» Fragmento para leer:
Formas de sobrevivir, por Renato Cisneros
Formas de sobrevivir, por Renato Cisneros
Renato Cisneros

Todas las mañanas mi esposa se levanta y va al hospital a curar enfermos. Yo me quedo en casa escribiendo. Ella administra medicamentos; yo, palabras, aunque más que administrarlas diría que peleo con ellas. Hay días en que puedo tardar una hora debatiendo la pertinencia de tal o cual adjetivo. Cuando concluyo esa operación –semántica y eufónica– no puedo dejar de pensar que, en ese mismo lapso, mi esposa quizá ha salvado una vida. Es decir que, mientras yo me sumerjo en deliberaciones lingüsticas de las que no salgo precisamente satisfecho, ella contribuye directamente a la supervivencia de la especie. Su triunfo es rotundo; mi derrota, también. A continuación podría deprimirme y pensar en conseguir un trabajo “en serio”, si no fuera por un viejo convencimiento: los libros son también una especie de droga curativa, y solo por eso su escritura es un acto en el que vale la pena persistir, y persistir supone fracasar y, a veces, el fracaso es una manera sigilosa de imponer una mirada sobre el mundo.

» Preguntas de estudio:
1: Reescribe como lista, más breve, el párrafo del texto sobre escribir y curar que empieza con «Todas las mañanas mi esposa». Conserva sus datos principales.
2: Por favor, sigue el texto sobre escribir y curar a partir de su última oración.
Las entradas no intervienen en este trabajo.

» Entradas mostradas:
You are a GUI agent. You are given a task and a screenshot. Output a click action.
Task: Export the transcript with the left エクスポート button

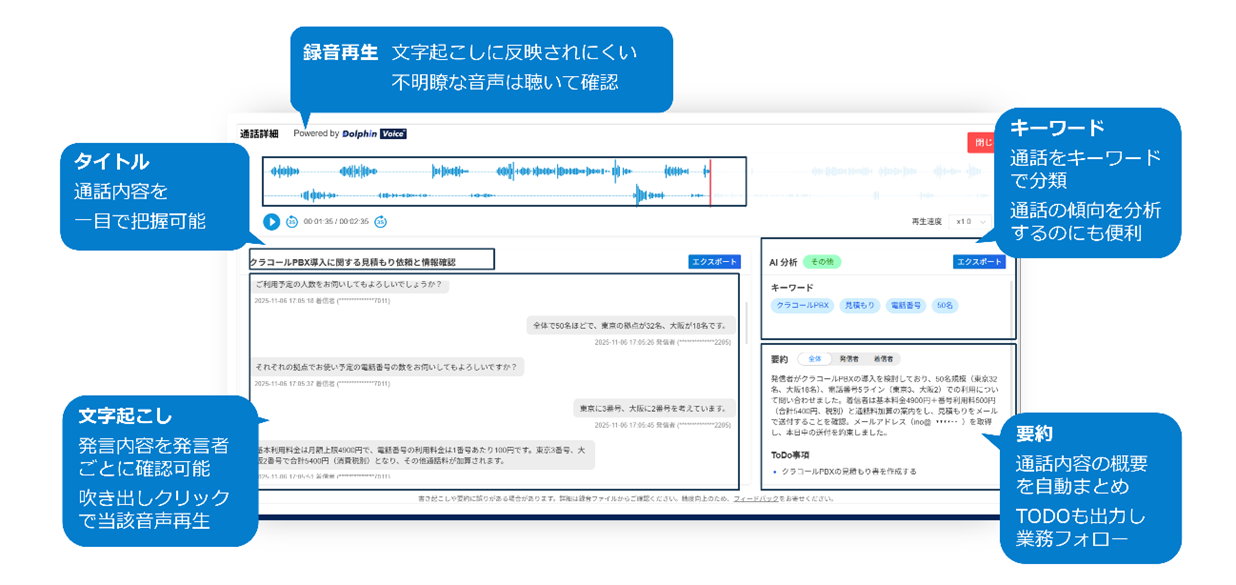click(x=714, y=262)
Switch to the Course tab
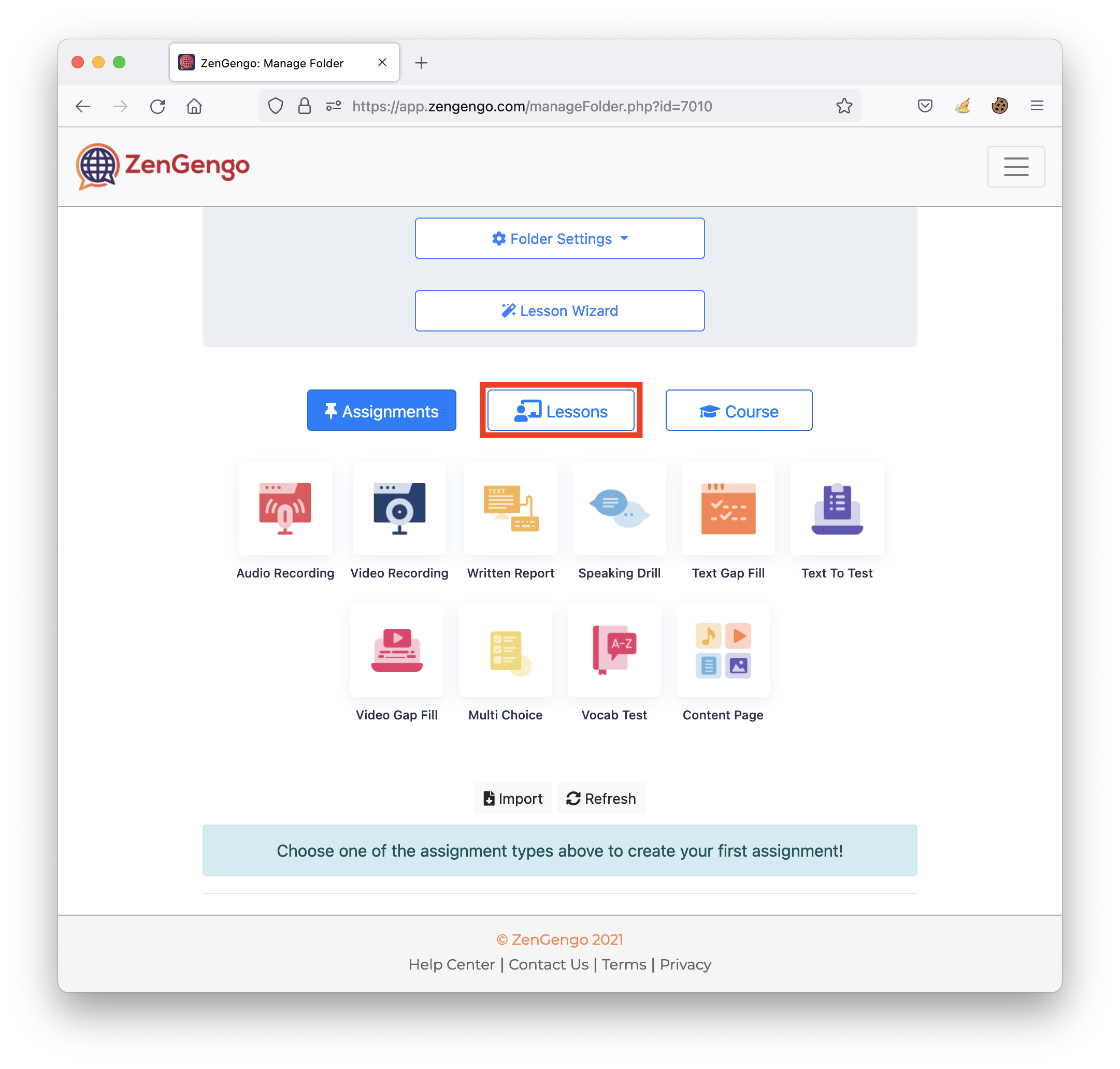1120x1069 pixels. click(739, 410)
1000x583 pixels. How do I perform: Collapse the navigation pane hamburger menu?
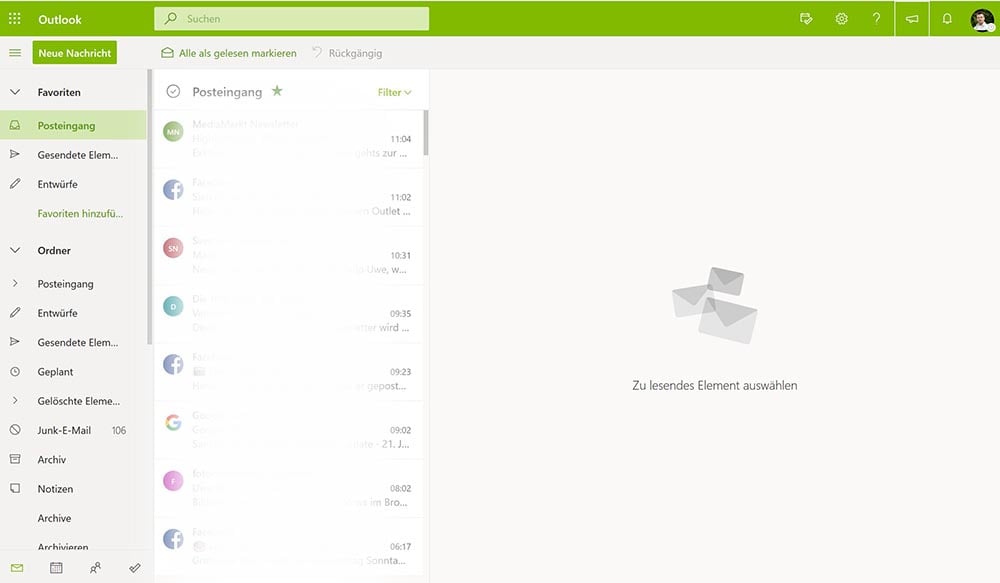[x=15, y=53]
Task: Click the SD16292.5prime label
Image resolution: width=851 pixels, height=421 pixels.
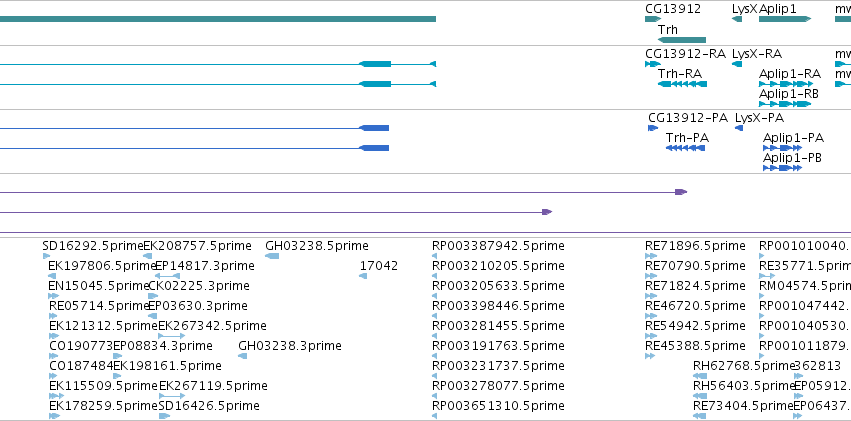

» Respuestas por punto:
1:
- Cada mañana, mi esposa va al hospital a curar enfermos y yo me quedo en casa escribiendo.
- Ella administra medicamentos; yo peleo con las palabras y a veces dedico una hora a decidir un adjetivo.
- En ese mismo lapso, ella quizá ha salvado una vida: su triunfo es rotundo y mi derrota también.
- No busco un trabajo «en serio» porque estoy convencido desde hace tiempo de que los libros son una especie de droga curativa.
- Por eso vale la pena persistir en escribirlos, aunque persistir suponga fracasar, y el fracaso puede ser una manera sigilosa de imponer una mirada sobre el mundo.

2:
La otra tarde, por las Fiestas del Carmen, cerraron el paso vehicular en el barrio donde vivo y todos los bares y restaurantes sacaron sus mesas al asfalto. En una de ellas me encontré con mi vecino Andrés para tomar unas cervezas y hablar de Lima, de los amigos comunes que están allá, del libro que podríamos hacer juntos, de cómo el matrimonio le cambia la vida a uno y de cómo la paternidad le cambia la vida al matrimonio. De pronto, Nico, su hijo de dos años, abrió los ojos desde el coche y exigió un yogurt y no paró hasta conseguirlo. Su expresión de victoria fue idéntica a la que pondría su padre tres horas más tarde después de convencerme de tomar la última cerveza del día.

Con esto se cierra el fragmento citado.